Source document:

-=-=-=-=-

Book the puppy on a direct flight if possible wherever it is going. If you are not going to use an agent to send the puppy then a travelling box (crate) must either be obtained beforehand or arrangements made for it to he delivered to the cargo department of the airline being used. Travelling boxes(crates) are made in various sizes of light weight material to a specification laid down by the authorities and the box should be of a size which will allow the dog sufficient freedom and room to stand up and turn around.

Although I have done much of my own exporting in the past I think that nowadays it is better to use a good export agent of repute who will take care of all the details and provide the travelling box. They are experts at the job and will deliver the puppy to the airport and notify the purchaser in advance of the time of arrival. Sometimes a puppy or grown dog may be going on a long distance flight such as to Australia or New Zealand. This must be done through an agent as quarantine kennels have to be booked in the country to which the dog is going and a special kennel is required which is sealed before take-off and must not be opened until the animal is examined by the veterinary authorities on arrival. If the plane is delayed in any country during the journey and the kennel is opened, then the dog will have to be flown back to this country and put into quarantine kennels for six months. –

If an agent is handling your puppy it can be delivered the day before the flight to his kennels. If he is a bad car traveller this will give him time to get over this part of the journey and allow him to have a good meal and sleep before taking off the next day, especially if You use an agent whose kennels are close to the airport.

If you are handling the puppy yourself and have either written or phoned the airline which you have decided to use they will have told you the flight number and airway bill number. Most airlines insist on payment at the time of despatch, but it is sometimes possible for payment to be made on arrival by the new owner if you give the airline the name and address of the person to whom the puppy is going about ten days prior to the flight.

All you have to do now is to arrive at the airport about three hours before the flight. This means rather a long wait so I have the puppy weighed in his travelling box, then take him out again and put him in the car while I go back and complete the necessary formalities.

It is generally possible to find a piece of grass nearby on which to give the puppy a last minute run and I take with me some raw beef and a flask of egg and milk to give him before he finally goes hack in the travelling box.

-=-=-=-=-

What to do:
1. In the passage on sending a puppy by air, what four things will a good export agent of repute do?
2. Can you resume the passage on sending a puppy by air, picking up after its final sentence?
The listing that follows has nothing to do with the passage on sending a puppy by air.

Provided records:
-=-=-=-=-

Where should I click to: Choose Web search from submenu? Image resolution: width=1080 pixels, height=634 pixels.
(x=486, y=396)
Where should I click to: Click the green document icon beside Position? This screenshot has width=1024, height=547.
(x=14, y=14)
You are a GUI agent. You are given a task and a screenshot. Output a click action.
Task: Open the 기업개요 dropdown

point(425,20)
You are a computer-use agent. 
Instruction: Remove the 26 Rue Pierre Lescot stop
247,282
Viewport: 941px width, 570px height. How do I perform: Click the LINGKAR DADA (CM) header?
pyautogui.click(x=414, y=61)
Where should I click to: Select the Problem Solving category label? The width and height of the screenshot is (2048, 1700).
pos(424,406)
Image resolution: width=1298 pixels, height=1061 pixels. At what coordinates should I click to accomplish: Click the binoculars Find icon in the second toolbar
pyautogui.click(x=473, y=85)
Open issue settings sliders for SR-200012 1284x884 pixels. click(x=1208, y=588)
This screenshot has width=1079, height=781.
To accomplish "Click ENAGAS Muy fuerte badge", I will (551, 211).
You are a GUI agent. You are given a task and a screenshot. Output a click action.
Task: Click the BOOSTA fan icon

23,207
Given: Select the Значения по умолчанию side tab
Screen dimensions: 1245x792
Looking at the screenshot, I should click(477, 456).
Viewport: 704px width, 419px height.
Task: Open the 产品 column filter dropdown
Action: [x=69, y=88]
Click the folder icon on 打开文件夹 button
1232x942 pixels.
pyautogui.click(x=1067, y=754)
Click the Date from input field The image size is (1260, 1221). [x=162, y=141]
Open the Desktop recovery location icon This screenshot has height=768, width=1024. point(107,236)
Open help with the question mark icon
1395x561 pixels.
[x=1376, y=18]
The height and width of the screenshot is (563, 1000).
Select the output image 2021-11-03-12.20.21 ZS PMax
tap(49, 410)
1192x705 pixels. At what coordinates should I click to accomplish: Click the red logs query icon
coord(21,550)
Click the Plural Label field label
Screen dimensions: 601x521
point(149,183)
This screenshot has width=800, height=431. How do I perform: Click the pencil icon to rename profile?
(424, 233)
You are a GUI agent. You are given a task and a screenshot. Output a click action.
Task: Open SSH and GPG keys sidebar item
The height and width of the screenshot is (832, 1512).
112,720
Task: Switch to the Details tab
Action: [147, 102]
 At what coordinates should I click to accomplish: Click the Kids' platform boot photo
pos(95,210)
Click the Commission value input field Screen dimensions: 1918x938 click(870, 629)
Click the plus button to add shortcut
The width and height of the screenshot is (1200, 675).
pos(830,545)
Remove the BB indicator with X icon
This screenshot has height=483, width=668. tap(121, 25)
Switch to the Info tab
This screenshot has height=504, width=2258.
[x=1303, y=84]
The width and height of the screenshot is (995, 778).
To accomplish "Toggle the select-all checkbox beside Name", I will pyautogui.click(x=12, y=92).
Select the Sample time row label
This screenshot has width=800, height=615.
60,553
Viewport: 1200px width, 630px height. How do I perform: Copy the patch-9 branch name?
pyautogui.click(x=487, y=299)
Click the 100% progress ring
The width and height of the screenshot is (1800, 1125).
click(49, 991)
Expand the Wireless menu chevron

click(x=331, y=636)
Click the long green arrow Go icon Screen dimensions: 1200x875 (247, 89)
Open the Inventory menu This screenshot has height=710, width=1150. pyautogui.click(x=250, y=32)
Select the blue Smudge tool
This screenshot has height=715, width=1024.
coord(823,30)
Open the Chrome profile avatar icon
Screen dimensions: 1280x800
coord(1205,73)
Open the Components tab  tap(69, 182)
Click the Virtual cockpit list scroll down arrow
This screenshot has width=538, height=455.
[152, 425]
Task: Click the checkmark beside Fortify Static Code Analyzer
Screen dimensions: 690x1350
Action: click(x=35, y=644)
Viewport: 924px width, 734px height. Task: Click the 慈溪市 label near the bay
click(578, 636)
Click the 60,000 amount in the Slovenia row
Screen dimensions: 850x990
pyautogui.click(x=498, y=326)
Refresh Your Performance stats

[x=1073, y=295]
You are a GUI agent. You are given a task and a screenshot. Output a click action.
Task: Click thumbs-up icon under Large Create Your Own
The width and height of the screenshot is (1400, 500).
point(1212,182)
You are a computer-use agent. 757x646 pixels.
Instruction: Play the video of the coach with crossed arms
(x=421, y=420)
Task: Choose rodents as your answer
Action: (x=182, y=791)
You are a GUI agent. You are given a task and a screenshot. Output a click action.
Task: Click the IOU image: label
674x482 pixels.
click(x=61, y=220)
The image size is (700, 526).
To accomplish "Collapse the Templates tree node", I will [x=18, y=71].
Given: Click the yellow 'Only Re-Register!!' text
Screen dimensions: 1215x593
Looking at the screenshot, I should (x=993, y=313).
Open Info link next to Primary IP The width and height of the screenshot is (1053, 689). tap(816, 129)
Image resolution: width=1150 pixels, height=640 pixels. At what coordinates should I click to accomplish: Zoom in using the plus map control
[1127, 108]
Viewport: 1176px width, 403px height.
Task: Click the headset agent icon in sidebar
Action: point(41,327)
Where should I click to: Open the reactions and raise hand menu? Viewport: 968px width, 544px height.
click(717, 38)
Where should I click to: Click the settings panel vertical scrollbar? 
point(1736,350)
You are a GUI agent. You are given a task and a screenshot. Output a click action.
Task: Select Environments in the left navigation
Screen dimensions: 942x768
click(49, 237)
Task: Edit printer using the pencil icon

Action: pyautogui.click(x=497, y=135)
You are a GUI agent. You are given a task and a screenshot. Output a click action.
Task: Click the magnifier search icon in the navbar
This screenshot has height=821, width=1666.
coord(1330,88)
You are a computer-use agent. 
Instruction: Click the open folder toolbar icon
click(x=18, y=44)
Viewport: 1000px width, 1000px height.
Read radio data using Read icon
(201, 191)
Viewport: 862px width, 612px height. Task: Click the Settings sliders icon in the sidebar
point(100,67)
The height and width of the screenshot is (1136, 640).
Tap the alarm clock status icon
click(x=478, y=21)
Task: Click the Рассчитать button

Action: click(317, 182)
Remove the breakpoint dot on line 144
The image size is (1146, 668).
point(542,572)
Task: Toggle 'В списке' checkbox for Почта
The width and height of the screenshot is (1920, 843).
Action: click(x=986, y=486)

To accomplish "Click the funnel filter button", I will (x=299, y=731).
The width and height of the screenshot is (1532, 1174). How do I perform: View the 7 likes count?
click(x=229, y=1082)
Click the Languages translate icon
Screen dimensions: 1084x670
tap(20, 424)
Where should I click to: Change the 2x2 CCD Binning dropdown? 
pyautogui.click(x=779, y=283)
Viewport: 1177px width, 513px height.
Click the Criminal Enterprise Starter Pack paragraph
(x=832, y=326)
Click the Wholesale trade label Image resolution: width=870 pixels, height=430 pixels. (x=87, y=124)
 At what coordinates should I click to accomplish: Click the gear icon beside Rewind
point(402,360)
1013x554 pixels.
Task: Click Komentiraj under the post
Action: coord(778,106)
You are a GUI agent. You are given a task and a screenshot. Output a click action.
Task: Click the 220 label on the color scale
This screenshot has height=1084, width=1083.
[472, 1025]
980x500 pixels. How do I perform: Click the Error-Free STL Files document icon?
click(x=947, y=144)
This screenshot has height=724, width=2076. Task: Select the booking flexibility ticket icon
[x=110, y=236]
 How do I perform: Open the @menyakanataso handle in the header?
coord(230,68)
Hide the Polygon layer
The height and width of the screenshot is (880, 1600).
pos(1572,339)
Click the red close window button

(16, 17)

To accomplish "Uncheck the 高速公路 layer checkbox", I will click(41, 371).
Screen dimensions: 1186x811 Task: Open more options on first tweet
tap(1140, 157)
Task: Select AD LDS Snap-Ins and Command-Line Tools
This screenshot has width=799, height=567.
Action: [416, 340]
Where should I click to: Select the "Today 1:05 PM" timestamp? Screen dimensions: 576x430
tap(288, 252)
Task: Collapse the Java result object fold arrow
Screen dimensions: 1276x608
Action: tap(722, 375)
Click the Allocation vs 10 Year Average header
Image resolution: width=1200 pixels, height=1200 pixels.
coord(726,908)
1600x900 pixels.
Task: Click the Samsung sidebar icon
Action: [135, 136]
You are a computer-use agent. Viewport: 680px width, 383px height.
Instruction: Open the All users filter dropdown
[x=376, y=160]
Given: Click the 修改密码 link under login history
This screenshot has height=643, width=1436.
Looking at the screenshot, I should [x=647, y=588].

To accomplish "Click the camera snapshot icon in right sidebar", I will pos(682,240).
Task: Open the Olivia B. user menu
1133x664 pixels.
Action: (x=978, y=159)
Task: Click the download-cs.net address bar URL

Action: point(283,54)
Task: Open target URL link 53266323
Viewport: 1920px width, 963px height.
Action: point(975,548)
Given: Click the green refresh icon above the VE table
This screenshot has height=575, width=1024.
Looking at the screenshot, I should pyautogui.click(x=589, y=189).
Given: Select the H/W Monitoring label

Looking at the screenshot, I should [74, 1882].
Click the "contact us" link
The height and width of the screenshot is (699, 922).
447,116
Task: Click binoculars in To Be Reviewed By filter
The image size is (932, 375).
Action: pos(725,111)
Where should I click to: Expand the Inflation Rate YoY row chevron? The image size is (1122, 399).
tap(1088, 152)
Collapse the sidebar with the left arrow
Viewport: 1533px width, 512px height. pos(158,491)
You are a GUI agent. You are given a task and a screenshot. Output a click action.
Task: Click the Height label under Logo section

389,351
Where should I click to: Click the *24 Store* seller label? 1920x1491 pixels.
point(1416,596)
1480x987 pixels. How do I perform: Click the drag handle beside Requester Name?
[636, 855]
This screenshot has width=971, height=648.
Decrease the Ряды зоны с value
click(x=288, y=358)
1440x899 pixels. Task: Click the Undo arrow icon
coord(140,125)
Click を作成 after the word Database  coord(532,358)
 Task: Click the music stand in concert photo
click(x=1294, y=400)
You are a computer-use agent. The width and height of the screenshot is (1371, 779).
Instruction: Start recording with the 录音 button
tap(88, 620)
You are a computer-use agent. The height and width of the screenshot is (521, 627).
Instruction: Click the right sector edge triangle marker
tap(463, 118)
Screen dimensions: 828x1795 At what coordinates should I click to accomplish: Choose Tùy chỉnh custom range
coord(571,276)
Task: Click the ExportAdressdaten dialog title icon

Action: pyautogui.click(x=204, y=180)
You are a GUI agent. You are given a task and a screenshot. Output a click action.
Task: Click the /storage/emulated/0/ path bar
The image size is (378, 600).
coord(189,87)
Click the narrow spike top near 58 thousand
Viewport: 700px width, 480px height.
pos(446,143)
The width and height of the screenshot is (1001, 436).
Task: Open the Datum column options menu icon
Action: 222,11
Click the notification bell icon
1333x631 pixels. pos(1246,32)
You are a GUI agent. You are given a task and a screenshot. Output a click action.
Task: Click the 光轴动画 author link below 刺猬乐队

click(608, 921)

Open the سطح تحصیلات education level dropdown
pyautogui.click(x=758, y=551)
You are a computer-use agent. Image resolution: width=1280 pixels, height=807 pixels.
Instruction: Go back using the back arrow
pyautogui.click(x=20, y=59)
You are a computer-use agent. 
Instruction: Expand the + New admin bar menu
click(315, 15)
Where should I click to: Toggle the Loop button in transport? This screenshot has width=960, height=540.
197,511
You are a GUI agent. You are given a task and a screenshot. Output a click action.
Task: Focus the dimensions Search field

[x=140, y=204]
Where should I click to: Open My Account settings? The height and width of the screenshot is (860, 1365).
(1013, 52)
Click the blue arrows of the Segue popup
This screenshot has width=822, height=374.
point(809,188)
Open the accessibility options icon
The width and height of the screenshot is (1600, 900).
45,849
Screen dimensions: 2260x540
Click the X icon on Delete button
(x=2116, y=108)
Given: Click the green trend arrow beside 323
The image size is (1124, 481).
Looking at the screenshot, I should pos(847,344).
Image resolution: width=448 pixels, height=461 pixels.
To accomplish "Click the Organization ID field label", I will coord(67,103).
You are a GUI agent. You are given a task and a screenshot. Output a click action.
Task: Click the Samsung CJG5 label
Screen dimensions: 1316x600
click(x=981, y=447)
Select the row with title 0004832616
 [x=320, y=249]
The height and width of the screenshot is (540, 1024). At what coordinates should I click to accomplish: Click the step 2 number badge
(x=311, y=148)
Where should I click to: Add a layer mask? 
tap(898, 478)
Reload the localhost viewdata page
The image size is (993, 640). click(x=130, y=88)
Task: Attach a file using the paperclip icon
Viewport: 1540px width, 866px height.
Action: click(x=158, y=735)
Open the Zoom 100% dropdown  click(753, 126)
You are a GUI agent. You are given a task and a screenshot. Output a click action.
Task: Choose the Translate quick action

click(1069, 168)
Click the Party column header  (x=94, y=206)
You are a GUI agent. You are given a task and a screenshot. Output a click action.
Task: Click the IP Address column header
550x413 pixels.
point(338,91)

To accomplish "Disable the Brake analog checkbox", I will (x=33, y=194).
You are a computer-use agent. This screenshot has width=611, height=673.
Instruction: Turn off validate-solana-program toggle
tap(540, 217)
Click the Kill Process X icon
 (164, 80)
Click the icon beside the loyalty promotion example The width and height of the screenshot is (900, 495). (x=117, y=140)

-=-=-=-=-

Answers provided:
1.
- Take care of all the details
- Provide the travelling box
- Deliver the puppy to the airport
- Notify the purchaser in advance of the time of arrival

2.
In case of an early morning flight, or an unexpected cancellation, arrangements can he made for the puppy to stay overnight at the R. S.P.C.A. kennels attached to the airport and he put on the flight the next day. Advance notice of this should be given if possible.

I have found on enquiry that the puppies and adults which I have sent on long journeys by air have arrived quite clean and in excellent spirits.

Some people recommend giving a tranquillizer before sending them off. I have never thought this to be necessary with a Golden Retriever but it is probably advisable with some very highly sensitive breeds.

One of the most amusing journeys by air on which I sent a dog was from our local airfield. I had an English Setter bitch on which I had spent a fortune using the best stud dogs available and each time the puppies faded out after a few days. I finally decided to give her away to an army officer who was involved in air reconnaissance and stationed about eighty miles away. He rang me up and asked me to meet him with the dog at the airfield. When I arrived I discovered that it was an open biplane. This took place some years ago. Not the least disturbed, the bitch was placed on the back seat and with a complete air of disdain soared into the air like Dismal Desmond sitting on a magic carpet.

Some while later I heard that she had been accidentally mated to a Labrador and when the puppies arrived I went to see them. She had ten perfectly healthy black puppies none of which had any intention of fading out and this was the only really healthy litter she ever reared. I had managed to save one or two from earlier litters but it had been a heart breaking job seeing them die one after another.